Die Woche war wirklich alles andere als Entspannung. Es wurde schon ganz schön was abverlangt. Nur die Mittagspausen von je einer Stunde konnten zum Lufthohlen und die herrliche Gegend genießen genutzt werden. Der Standort des Bildungszentrums ist am wunderschönen Wolfgangsee und hat auch einen direkten Zugang zum See.

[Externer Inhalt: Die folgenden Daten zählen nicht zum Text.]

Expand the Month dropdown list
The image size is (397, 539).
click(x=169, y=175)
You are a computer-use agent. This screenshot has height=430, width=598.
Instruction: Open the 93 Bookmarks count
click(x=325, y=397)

Das Grundstück hat auch eine traurige Vergangenheit: bis zur Nazizeit gehörte es einer jüdischen Familie, denen es zwangsentzogen wurde. Nach dem zweiten Weltkrieg wurde es an die überlebenden Angehörigen zurück gegeben und – ich glaube – in den 50er Jahren kaufte die Republik das Grundstück der Familie ab. Jetzt ist auf dem Grundstück das bifeb (Bildungsinstitut für Erwachsenenbildung) untergebracht.

Das Grundstück liegt an einem Berg, um den führt ein schöner Weg herum. Auch an einem Teil vom See führt der Weg entlang. Da bin ich immer früh Morgens gelaufen, damit ich wenigstens etwas Bewegung hatte, bevor es wieder zum Lernen ging.

Ein paar Bilder wollte ich eigentlich auch einstellen. Das muss allerdings warten, denn die Bluetooth Verbindung zwischen PC und Handy funkt noch nicht richtig. Sobald ich das geregelt kriege kommen die Fotos nach!